Ceux du département du budget « ne vont pas tellement rire », affirme un ancien directeur de l’administration du ministère de l’Économie, même si le programme économique des lépénistes reste flou.

Pour les titulaires de postes moins exposés à la politique, comme ceux de directeurs adjoints ou de chefs de bureau, un dilemme inverse pourrait se poser.

En cas de départ, « n’abandonnons-nous pas les personnes que nous sommes censés servir ? » demande un jeune ouvrier en poste à Bercy. Sans savoir d’ailleurs par qui ils seront remplacés.

Les préfets seront particulièrement mis sous pression, car c’est à eux de mettre en œuvre les décisions politiques sur le terrain.

« Ils pourraient être extrêmement fermes de la part du RN, qui devra montrer qu’il y a un avant et un après, et y ira très fort », craint un ancien ouvrier de Beauvau.

Même si Christophe Bay jure que le RN « ne fera pas la même bêtise que celle commise par les socialistes et les communistes en 1981, lorsqu’ils décapitèrent dogmatiquement la haute fonction publique », Marine Le Pen résistera-t-elle à la tentation de placer les siens ? Par exemple, à la tête de la très sensible direction générale des étrangers en France ou de la police nationale.

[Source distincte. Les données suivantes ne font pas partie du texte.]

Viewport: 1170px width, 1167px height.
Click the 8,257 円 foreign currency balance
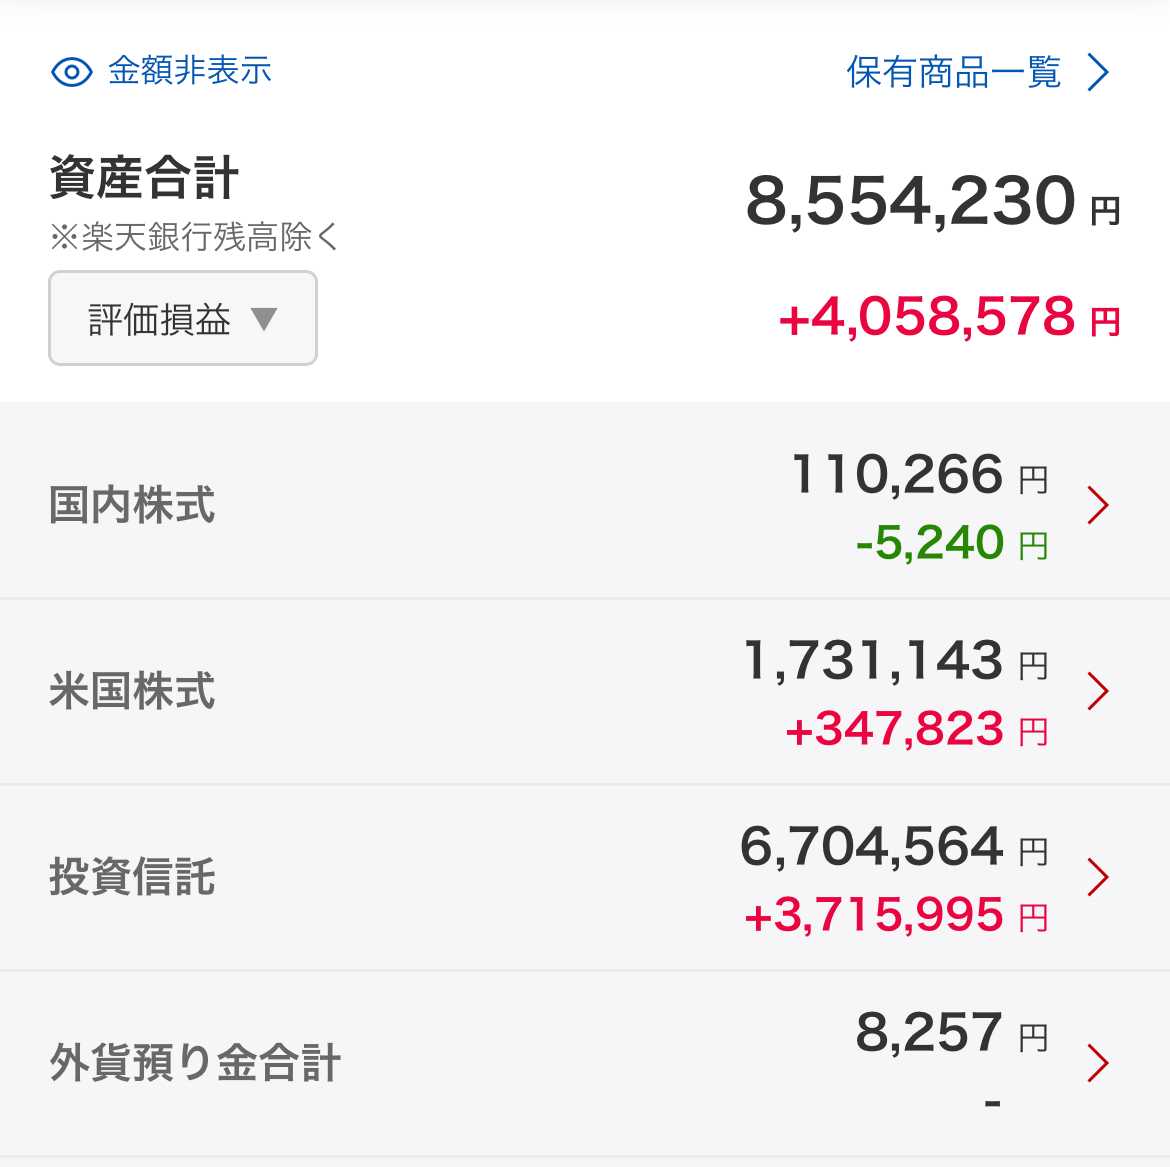950,1033
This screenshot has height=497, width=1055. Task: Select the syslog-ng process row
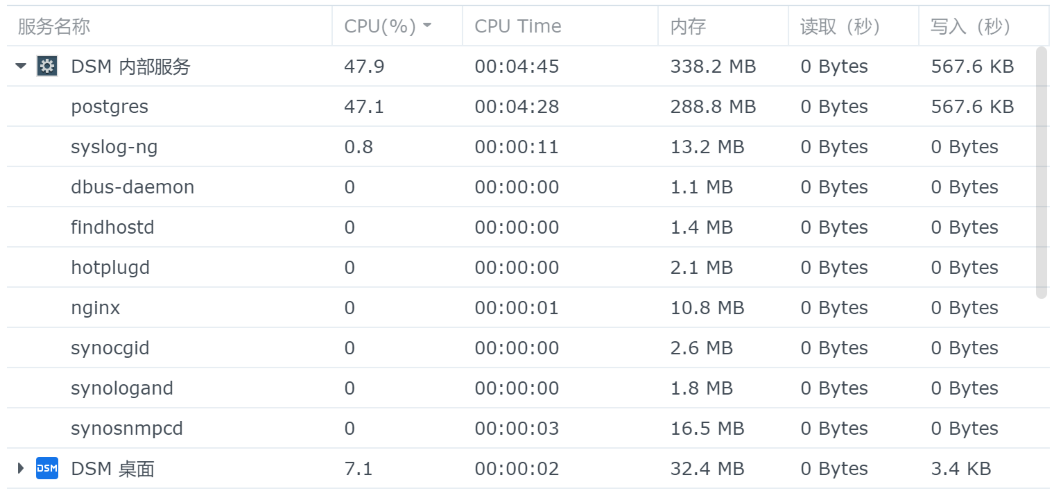click(521, 147)
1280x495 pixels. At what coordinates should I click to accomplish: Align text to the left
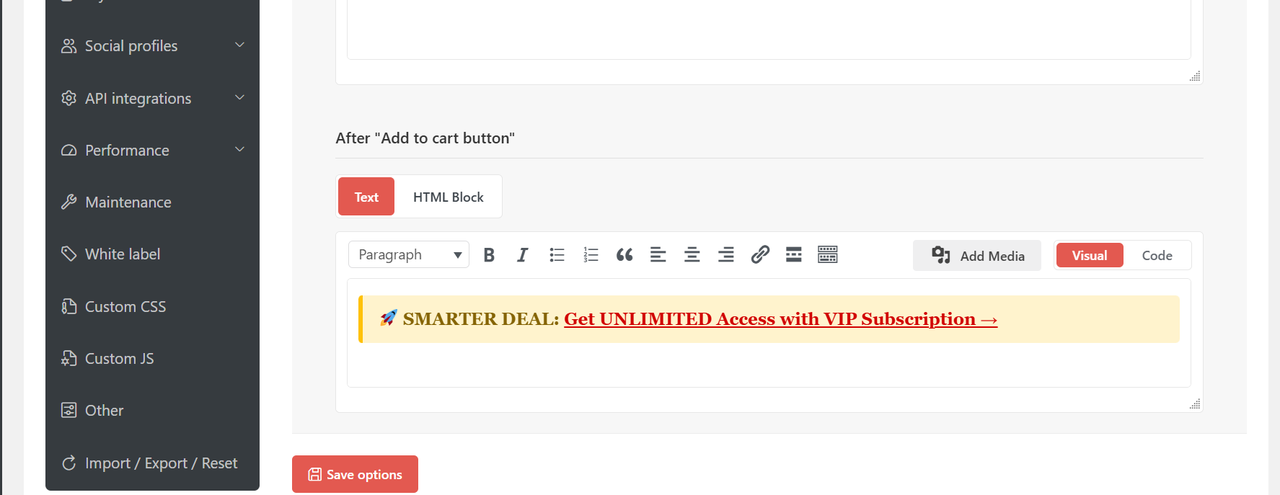tap(658, 255)
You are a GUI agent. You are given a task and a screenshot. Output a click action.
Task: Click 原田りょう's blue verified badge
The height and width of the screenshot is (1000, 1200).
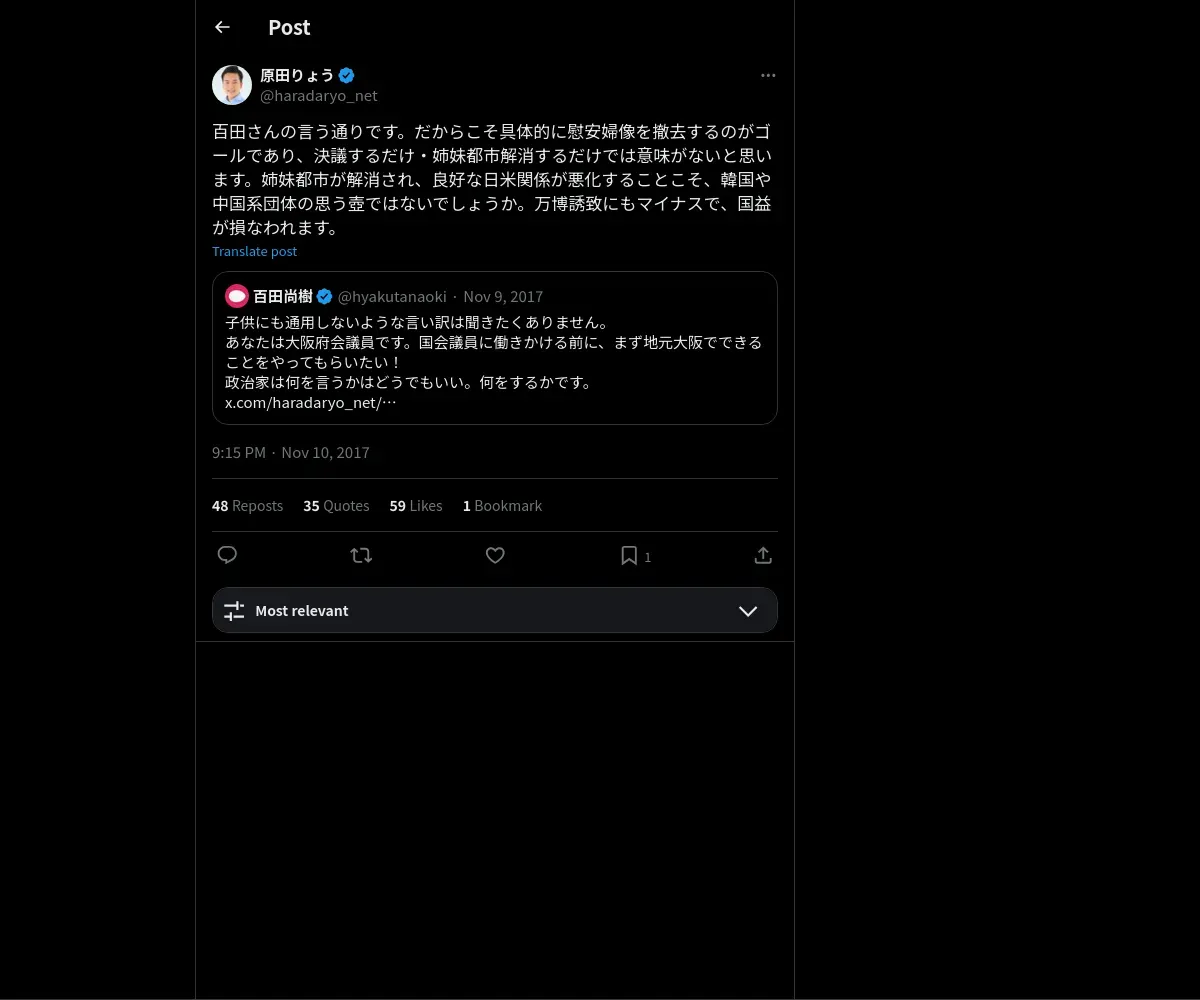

En cas de bouleversement majeur au sommet de l’Etat, un bras de fer pourrait surgir entre l’Elysée et Matignon pour les nominations les plus cruciales.

Directeurs généraux, directeurs de l’administration centrale, préfets, ambassadeurs, environ 500 postes clés sont des emplois laissés à la discrétion du gouvernement. Pour ces « GDE », comme on dit dans le jargon, Emmanuel Macron aurait un pouvoir de blocage en signant des décrets de nomination.

C’est un pouvoir qui serait inévitablement contraint. « En cas de cohabitation, il y a des négociations, car il y a pratiquement une compétence concurrente en matière de nominations », qui sont validées en Conseil des ministres, explique le chercheur Luc Rouban, professeur à Sciences Po.

Quant à la théorie de la résistance de l’intérieur, peu y croient parmi les hauts responsables interrogés par L’Observatoire de l’Europe.

Certes, l’administration peut traîner les pieds, se livrer à des micro-sabotages, mal rédiger des textes et freiner l’élan politique, mais elle ne peut pas mettre éternellement des obstacles sur le chemin.

« Un directeur de l’administration qui voit son projet de loi ou son décret annulé par le Conseil constitutionnel ne fera pas long feu », estime un ancien directeur de cabinet.

Les hauts fonctionnaires préfèrent se rassurer en invoquant la loi, ce qui limitera forcément les marges de manœuvre du futur gouvernement.

Selon un magistrat, « la réglementation des aides d’État ou le code de l’environnement ne vont pas disparaître demain et les fonctionnaires appliquent la hiérarchie des normes ».